As tax loss expenditures go, it's the largest one I know of, by a long shot. But try getting people to focus on that one instead of my measly mortgage interest deduction, a tax loss expenditure of $88 billion.

Liberals are so caring.

Tuesday, May 10, 2011

Leftist FDL Slams Obama for Kicking Housing Can Down the Road

And rightly so:

The design of HAMP simply kicked the can down the road. It was never designed to be a durable solution for the housing market. And we’re seeing the results: four years after the housing crash, prices keep dropping, distressed properties keep popping up on the market, and people keep losing their homes.

It also shows how the homebuyer’s tax credit was a useless giveaway to people wealthy enough to buy homes, which did nothing to alter the fundamentals of the housing market.

The rest is worth reading, too, here.

Thursday, December 23, 2010

"The Tax Code is 10 Times Longer Than the Bible, Without the Good News"

So says Republican Representative Dave Camp of Michigan, and George Will approves, here, especially with the additional observation that it is not right that the bottom two income quintiles pay no taxes whatsoever, and receive direct cash payments in the form of refundable tax credits.

Real conservatives agree: everyone needs to have skin in the game.

★ ★ ★

## Directive 1
Update the blog excerpt: rewrite it starting at "It also shows" and ending at "of the housing market.", changing "useless" to "wasteful".
## Directive 2
List every person named in the blog excerpt.
## Directive 3
Answer from the blog excerpt:
(a) What dollar amount does it give for the mortgage interest deduction as a tax loss expenditure?
(b) Which state does Representative Dave Camp come from?
(c) How many years after the housing crash does the quoted passage say prices keep dropping?
Rely only on the blog excerpt, with no outside information.

## Provided data
★ ★ ★

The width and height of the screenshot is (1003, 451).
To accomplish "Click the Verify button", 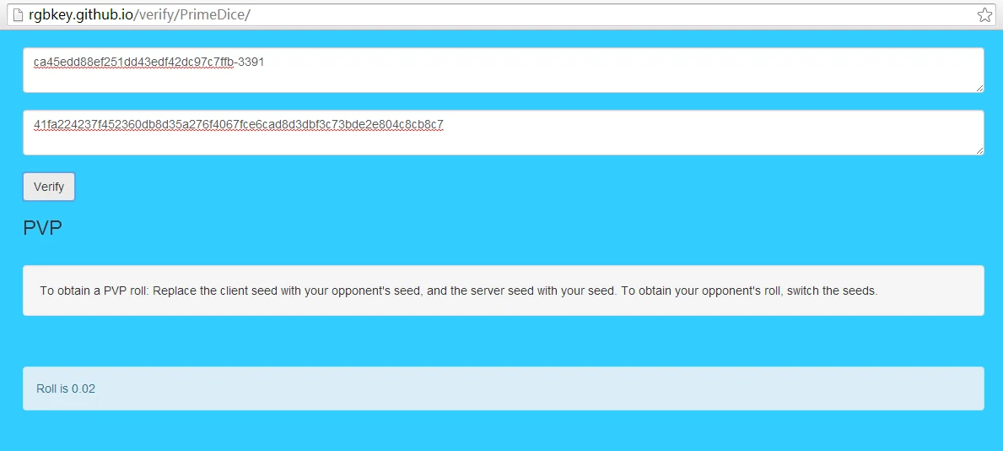I will coord(49,187).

★ ★ ★

## Complete response 1
It also shows how the homebuyer’s tax credit was a wasteful giveaway to people wealthy enough to buy homes, which did nothing to alter the fundamentals of the housing market.

## Complete response 2
Obama
Dave Camp
George Will

## Complete response 3
(a) $88 billion
(b) Michigan
(c) Four years